• _Instructions for the task_: Could you return, exactly as written, every line from the one containing "Solo the KICK 1 channel" through the last line of the entries below, leaving out the pictures?

Collected data:
*** Block opens ***

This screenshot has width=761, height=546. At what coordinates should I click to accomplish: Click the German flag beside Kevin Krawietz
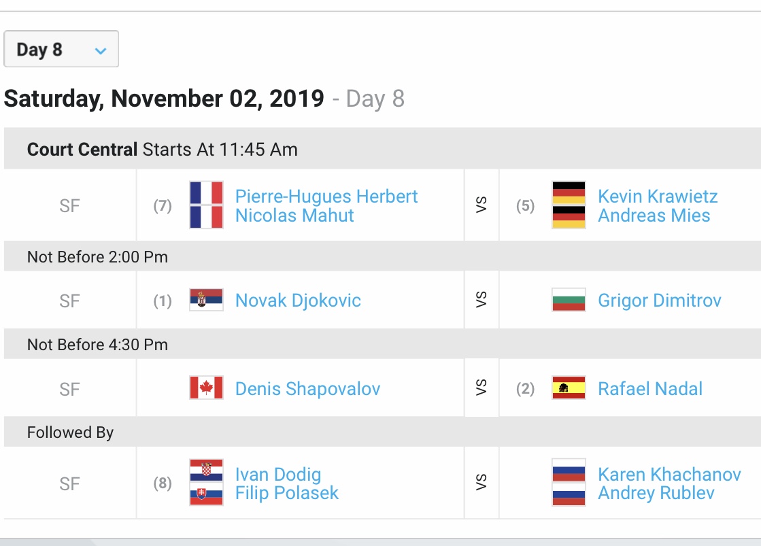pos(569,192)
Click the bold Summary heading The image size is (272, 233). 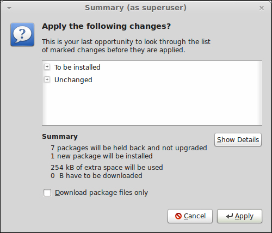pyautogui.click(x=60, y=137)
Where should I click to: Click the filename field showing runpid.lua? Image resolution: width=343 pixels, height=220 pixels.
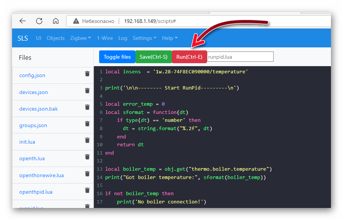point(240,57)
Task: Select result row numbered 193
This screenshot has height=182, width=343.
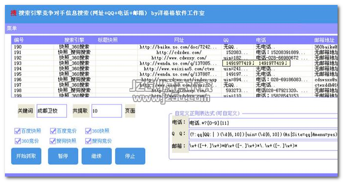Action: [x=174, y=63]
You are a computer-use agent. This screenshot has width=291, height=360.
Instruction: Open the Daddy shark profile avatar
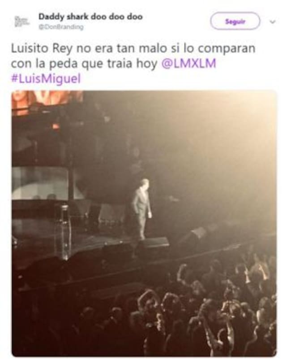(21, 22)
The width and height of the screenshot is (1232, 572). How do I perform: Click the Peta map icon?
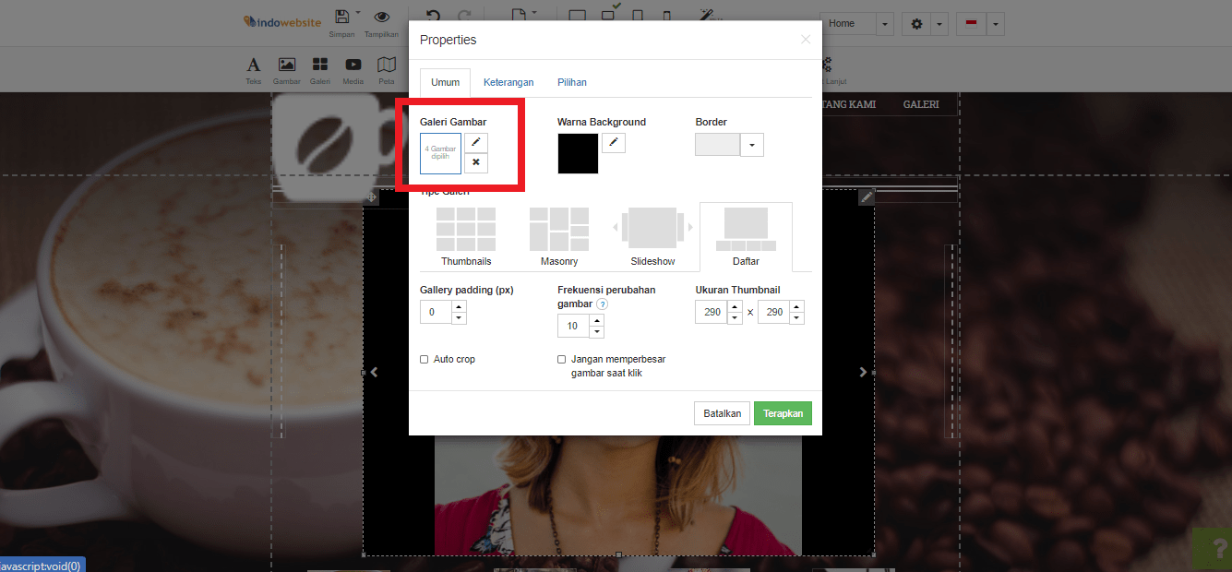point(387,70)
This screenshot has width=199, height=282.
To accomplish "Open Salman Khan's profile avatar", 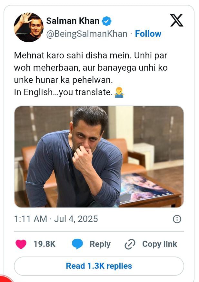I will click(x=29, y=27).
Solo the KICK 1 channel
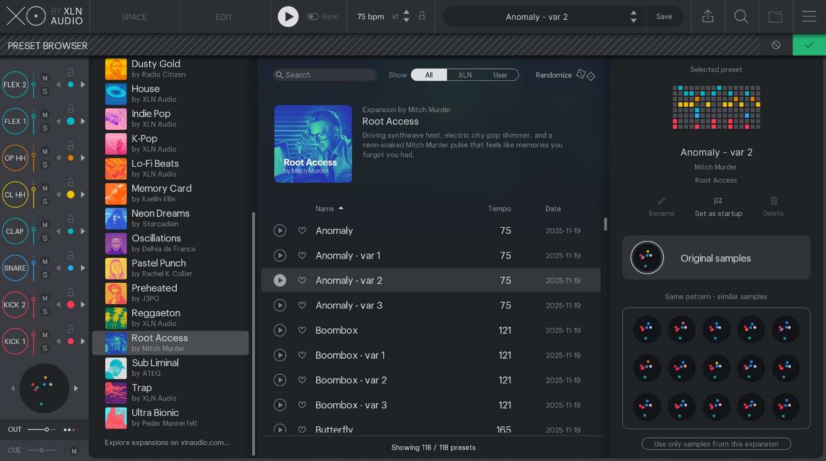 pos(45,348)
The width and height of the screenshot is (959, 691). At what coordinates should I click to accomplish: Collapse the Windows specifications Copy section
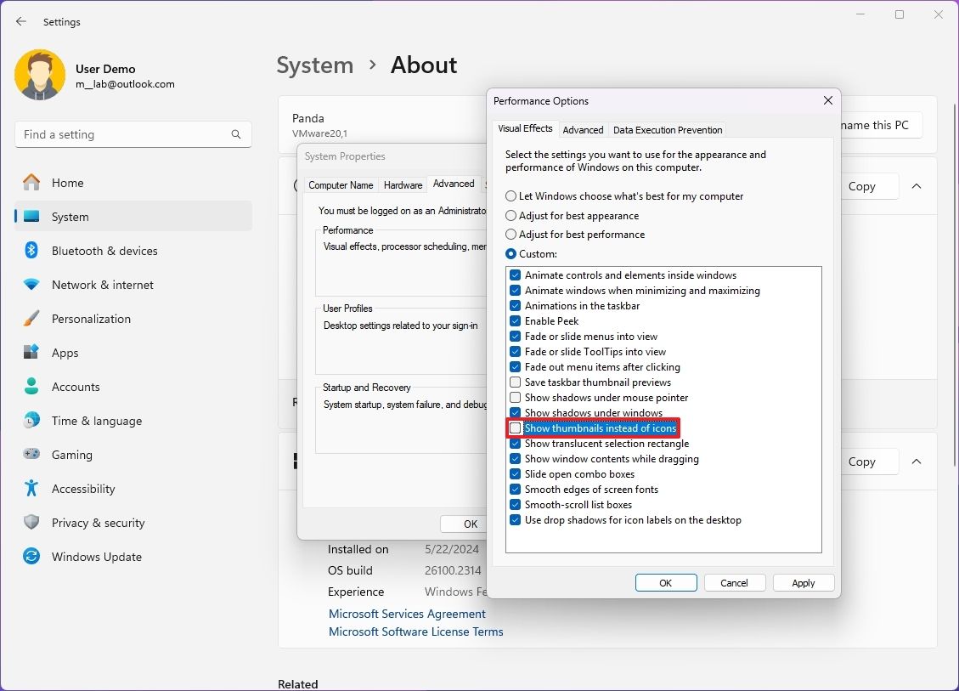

*** Block closes ***

• _Output for this exercise_:
Solo the KICK 1 channel
 pos(45,348)
The width and height of the screenshot is (959, 691). At what coordinates should I click to accomplish: Collapse the Windows specifications Copy section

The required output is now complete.